Las remesas hacia Colombia alcanzaron US$13.098 millones en 2025, su nivel más alto histórico, consolidándose como una de las principales fuentes de divisas y reflejando un cambio estructural en su naturaleza.
Las remesas hacia Colombia marcaron un nuevo máximo histórico en 2025 y confirmaron su consolidación como una de las principales fuentes de divisas para la economía del país. Según el reporte divulgado por el Banco de la República, los ingresos por remesas alcanzaron los US$13.098 millones, frente a los US$11.848 millones del año previo, lo que representa un crecimiento cercano al 10,5 % anual.
La cifra prolonga una tendencia ascendente que se ha acelerado en los últimos años. En 2023, las remesas sumaron US$10.091 millones, mientras que en 2022 se ubicaron en US$9.428 millones, reflejando un aumento acumulado de casi 39 % en tres años. Con este desempeño, las remesas superan ampliamente los niveles prepandemia y se afianzan como un flujo externo cada vez más estable.
El sólido desempeño de las remesas en 2025 se dio en un contexto de estancamiento de las exportaciones colombianas. Entre enero y noviembre, las ventas externas del país sumaron US$45.655 millones, con un aumento de 1,3 % anual, según cifras delDane. Sin embargo, el resultado agregado ocultó dinámicas contrastantes entre sectores clave
Las exportaciones de combustibles y productos de las industrias extractivas —tradicionalmente la principal fuente de divisas— alcanzaron US$17.617 millones en los primeros once meses del año, lo que representó una caída de 17,8 % frente al mismo periodo de 2024, afectadas por menores ventas de petróleo y carbón.

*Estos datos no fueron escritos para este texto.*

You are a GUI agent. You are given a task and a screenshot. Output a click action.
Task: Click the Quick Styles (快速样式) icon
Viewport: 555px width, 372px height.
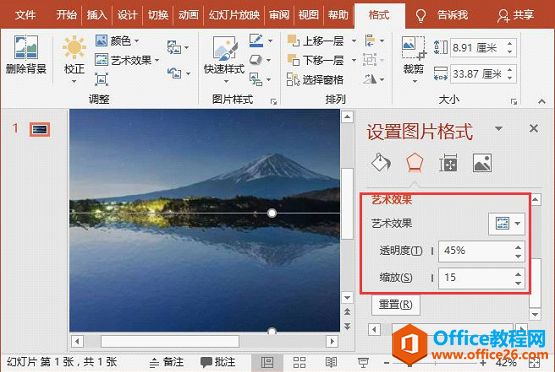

En contraste, las exportaciones de manufacturas totalizaron US$10.050 millones, con un crecimiento de 4,9 %, mientras que el grupo agropecuario mostró un avance aún mayor. Aun así, estos aumentos no lograron compensar plenamente la contracción del sector minero-energético, reforzando el papel de las remesas, que con US$13.098 millones en 2025 se consolidaron como una fuente de divisas más estable y menos expuesta a la volatilidad de los mercados internacionales.
Más allá del crecimiento en dólares, el comportamiento de 2025 refuerza un cambio estructural en la composición de estos ingresos, según un estudio reciente de Global66 sobre transferencias internacionales y pagos transfronterizos.
De acuerdo con el análisis, una porción creciente de las remesas ya no responde exclusivamente a envíos familiares tradicionales, sino a ingresos recurrentes derivados del trabajo remoto, servicios profesionales globales y exportación de talento, impulsados por freelancers y nómadas digitales que reciben pagos desde el exterior.
Este giro tiene implicaciones macroeconómicas relevantes. A diferencia de otros flujos externos más volátiles, como la inversión de portafolio, las remesas muestran una mayor resiliencia frente a choques financieros y se convierten en un soporte clave para la balanza de pagos y el consumo de los hogares. En algunos períodos recientes, incluso han generado más ingresos en divisas que sectores tradicionales de exportación.
El Banco de la República ha señalado en distintos informes que este flujo externo también contribuye a mitigar presiones cambiarias y a suavizar ciclos económicos, especialmente en un contexto de desaceleración global.